「ソーシャルマーケティング」は歌姫から学べ テイラー・スウィフトが実践する5つの戦略
エンタメ情報メディアVulture.comの記者リンジー・ウェーバーは、次のようなことを記事に書いている。「テイラーは、SNSでやるべきことを理解し、楽しんでいる。ファンを友達のように扱えば、彼らがサポートしてくれるようになることを十分に知っているのだ」。
たとえば、2014年から運用を開始した、スウィフトのTumblrアカウントがいい例だ。ファンがコラージュのGIF画像を作成できるよう、あえてファニーな画像やGIF動画を投稿している。
このフランクさによって、一部の冷笑的なインターネットの住人からは、攻撃を受けるかもしれない。
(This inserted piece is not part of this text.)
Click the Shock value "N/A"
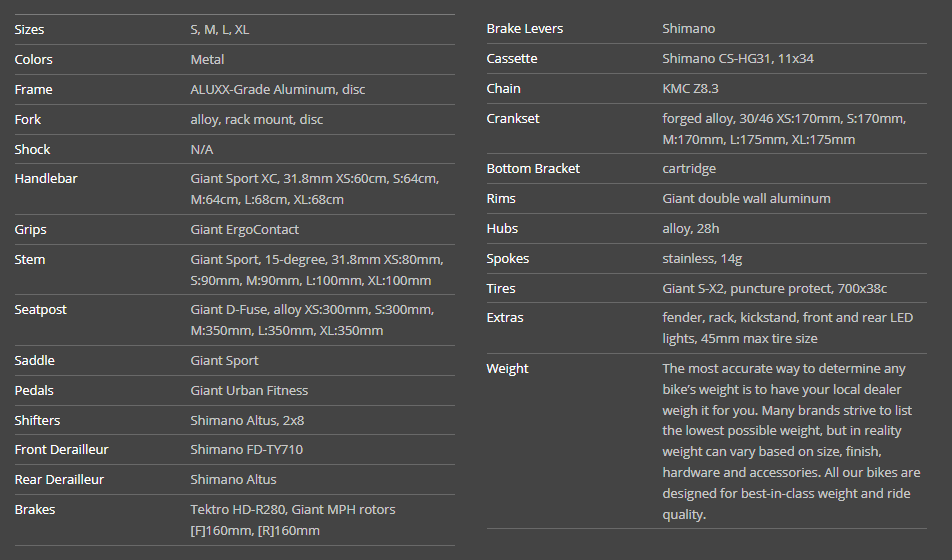Image resolution: width=952 pixels, height=560 pixels. pos(202,149)

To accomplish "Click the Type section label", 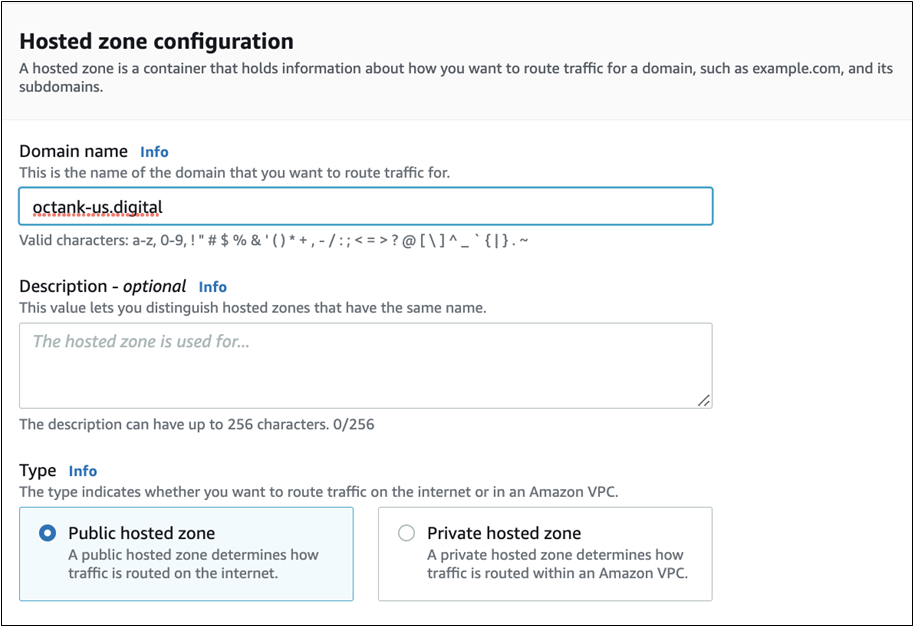I will (37, 470).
しかし、そういったネガティブな反応を受け入れれば受け入れるほど、彼女の人気は増すものだ。もしブランド企業がユーモアを受け入れて、あえてツッコミどころを用意したら、ソーシャル・メディアで成功できる可能性は高い。
トレンドを生み出せ~重大発表をSNSで行おう~
2015年、グラミー賞はノミネート候補者を発表するためにTwitterを活用した。また、米Netflixのリード・ヘイスティングスCEOは、自社の株価を引き上げる重大発表をFacebookで行っている。
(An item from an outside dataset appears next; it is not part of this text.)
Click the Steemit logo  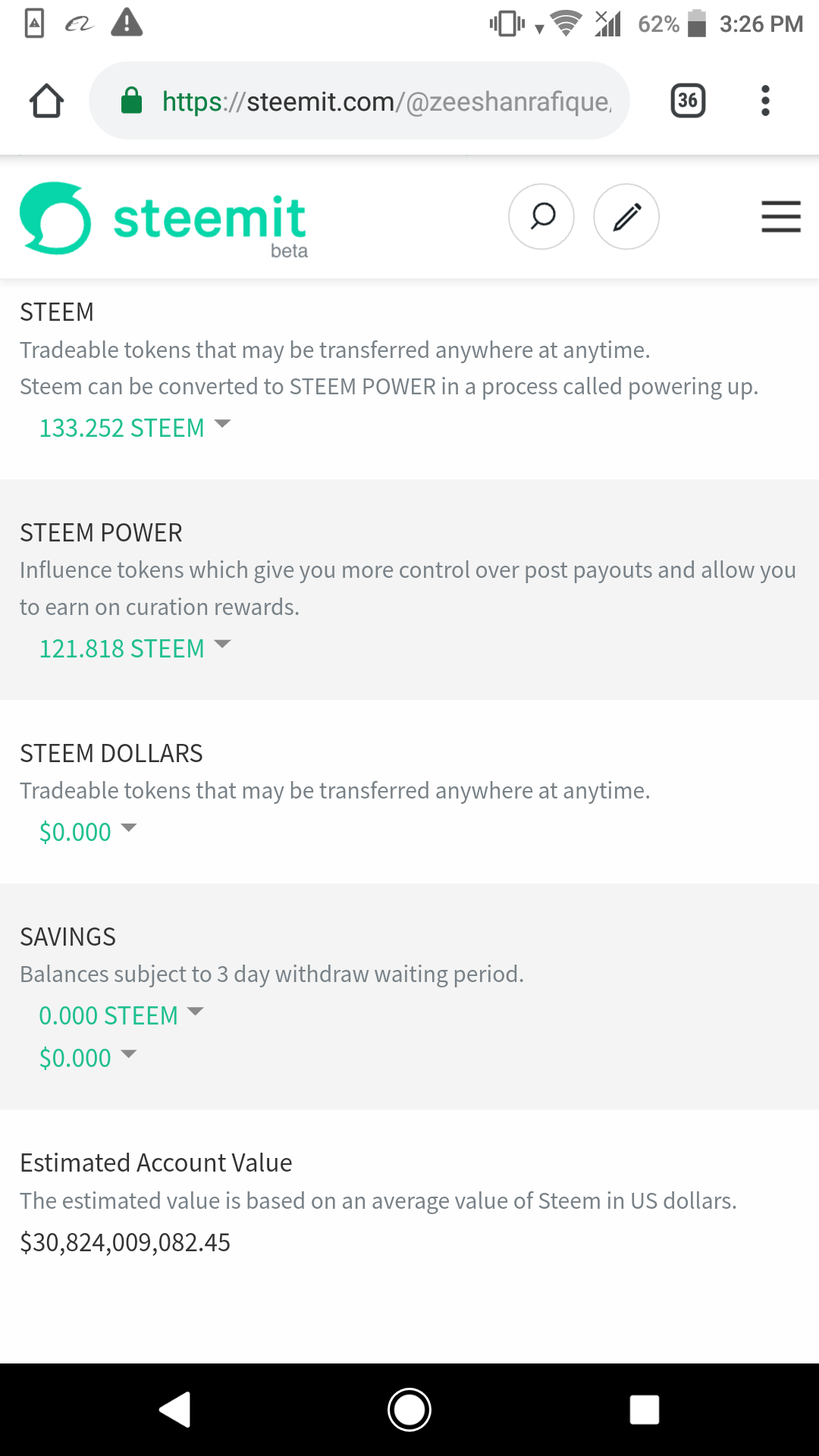tap(55, 218)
同様にテイラー・スウィフトも、2014年8月、アルバム『1989』のリリース2カ月前に、インスタグラム経由でちょっとしたプロモーションを行った。アルバムに収録される曲の歌詞の一部を手書きで披露し始めたのだ。
最初の投稿こそノートへの書き込みであったが、この投稿はどんどんエスカレート。リリース当日の17時間前には、自らの太ももに貼ったバンドエイドに歌詞を書き込むところまで発展した。なお、このスウィフトの投稿は65万の「いいね!」および、1万1471件のコメントを獲得している。
#1989lyricsというハッシュタグで開始された、このプロモーション。興味をもったファンは、次はどんな内容の歌詞が、どんな方法で披露されるのか、追い続けたくなるような仕組みをもっている。
また、そんなスウィフトの投稿に追従して、『1989』の歌詞でオリジナル画像を作るファンも続出した。2014年10月のアルバム発売までに、#1989lyricsへ投稿された作品数は、累計13,755件。その先の拡散数のことも考えると、バイラルプロモーションの成功例としてはモンスター級といっても過言ではないだろう。しかも、コストはほとんどかかっていないのだ。